The deputies, Charles E. Stuby, who opposed the sheriff, Charwin Reichelderfer, in his bid for another term, and Lukas J. Berkey, who campaigned for Stuby, filed a civil rights lawsuit on Feb. 24, 2012, in which they contended they were discharged for their political activity and not for poor performance on the job.
They filed the lawsuit against Reichelderfer and Bedford County.
Reichelderfer answered that the deputies were let go on Nov. 10, 2011, two days after the election, for “excessive violations” of the Sheriff’s Department Operations Manual and Bedford County’s Employee Handbook.
“They were not terminated during the election in order to ensure fairness for both candidates for sheriff,” according to a pretrial statement from Altoona attorney Mary Lou Maierhofer, who represented the sheriff and the county.

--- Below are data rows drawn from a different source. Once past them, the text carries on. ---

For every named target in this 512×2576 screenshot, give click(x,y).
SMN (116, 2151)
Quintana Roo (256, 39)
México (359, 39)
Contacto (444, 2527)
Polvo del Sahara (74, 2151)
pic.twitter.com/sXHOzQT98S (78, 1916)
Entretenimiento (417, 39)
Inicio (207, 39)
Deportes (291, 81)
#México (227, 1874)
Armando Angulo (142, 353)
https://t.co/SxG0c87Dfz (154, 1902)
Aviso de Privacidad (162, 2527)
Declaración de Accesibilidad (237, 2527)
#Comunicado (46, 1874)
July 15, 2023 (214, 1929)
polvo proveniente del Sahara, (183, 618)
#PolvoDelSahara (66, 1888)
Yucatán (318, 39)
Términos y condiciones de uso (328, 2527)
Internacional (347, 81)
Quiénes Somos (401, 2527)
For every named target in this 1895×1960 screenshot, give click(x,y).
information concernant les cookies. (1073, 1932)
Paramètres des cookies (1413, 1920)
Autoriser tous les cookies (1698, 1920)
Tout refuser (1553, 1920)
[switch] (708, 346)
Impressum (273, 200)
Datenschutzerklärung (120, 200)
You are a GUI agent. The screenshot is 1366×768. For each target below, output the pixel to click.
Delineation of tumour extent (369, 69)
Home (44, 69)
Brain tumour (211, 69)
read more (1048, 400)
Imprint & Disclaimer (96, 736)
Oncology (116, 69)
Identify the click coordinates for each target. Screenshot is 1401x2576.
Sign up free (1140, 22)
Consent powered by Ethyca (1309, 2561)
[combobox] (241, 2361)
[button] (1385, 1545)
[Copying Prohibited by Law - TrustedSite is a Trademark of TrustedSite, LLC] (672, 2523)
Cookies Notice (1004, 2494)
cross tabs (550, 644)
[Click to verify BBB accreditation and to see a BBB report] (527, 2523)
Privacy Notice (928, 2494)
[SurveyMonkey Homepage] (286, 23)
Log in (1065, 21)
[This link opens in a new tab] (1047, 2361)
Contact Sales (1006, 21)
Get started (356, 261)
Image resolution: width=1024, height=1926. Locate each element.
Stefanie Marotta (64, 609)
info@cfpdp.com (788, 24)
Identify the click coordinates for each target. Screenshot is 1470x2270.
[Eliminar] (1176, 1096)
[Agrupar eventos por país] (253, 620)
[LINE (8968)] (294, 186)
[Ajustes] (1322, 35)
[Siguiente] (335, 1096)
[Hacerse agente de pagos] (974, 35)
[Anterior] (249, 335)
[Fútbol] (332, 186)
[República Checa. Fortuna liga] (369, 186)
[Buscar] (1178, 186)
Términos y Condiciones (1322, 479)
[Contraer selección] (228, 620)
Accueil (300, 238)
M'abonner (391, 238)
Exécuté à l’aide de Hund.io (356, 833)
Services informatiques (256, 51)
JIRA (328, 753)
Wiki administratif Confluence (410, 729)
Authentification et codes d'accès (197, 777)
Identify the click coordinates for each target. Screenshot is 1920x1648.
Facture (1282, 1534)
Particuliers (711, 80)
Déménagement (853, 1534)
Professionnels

U.S. District Judge Kim R. Gibson set a trial date for March 24 but stated that mediation efforts could continue at the request of both side.
Earlier this month a settlement appeared to be forthcoming but wasn’t concluded until Tuesday.
Like many civil court cases, neither side would reveal what the settlement entailed.
Maierhofer relayed through a secretary that she would have no comment.
Cordes would only say the case “was resolved to everybody’s satisfaction.”
In their lawsuit, the deputies were asking for a federal court order barring discrimination and retaliation against individuals who engage their First Amendment rights.
They asked to be reinstated in their former jobs and claimed about $83,000 in lost wages and benefits.
They also wanted punitive damages as well as their attorney fees paid by the county.
Neither attorney had any comment on those demands, and there was no word on whether the two veteran sheriff’s deputies would be placed back on the payroll.
Reichelderfer said he was consulted about the settlement but didn’t know specifically what was in it.
“I was looking forward to my day in court,” he said Tuesday afternoon, but he said the ultimate decision on the specifics of the settlement rested with the insurance company.
The sheriff said that being sued was “not fun.”
The Bedford Department has 15 deputies, including four or five who are part-time, said Reichelderfer, a former police officer and police chief.
Stuby, with 12 years service, and Berkey, who had nine years with the department, allegedly were the only Democrats in the office, according to the legal papers.
Because the trial date was near, both sides filed pretrial statements with the federal court.
Reichelderfer said the two were fired for “improper conduct” or “unbecoming conduct.”
People complained, Reichelderfer argued, Stuby and Berkey, in uniform and with a county vehicle, were “placing Stuby election signs.”
The two went to a popular Bedford car dealership, Thomas Chevrolet, in uniform and in a marked car, for Berkey to look at a new car. Stuby denied he was present.
Stuby gave statements to the local newspaper concerning the budget for the Sheriff’s Department, and Reichelderfer stated there were inaccuracies in the budget figures.
It was charged Stuby did not follow office policies and procedures, once leaving a door to the sheriff’s office open, causing a potential security risk.
Many other instances were cited in Reichelderfer’s pretrial statement.
Berkey and Stuby said many of the reasons for termination cited during the preparation for the trial were not listed in their termination letters.
They contended the sheriff “believed running for office, in and of itself, violated a prohibition in office procedures against ‘seeking publicity.'”
They denied showing campaign signs in the back of a marked car to a resident.
The Thomas Chevrolet visit occurred when Berkey, on a lunch break, went there to ask about a vehicle and then went back to work, a visit that took fewer than five minutes.
They denied soliciting votes from prisoners, another contention from the Reichelderfer side.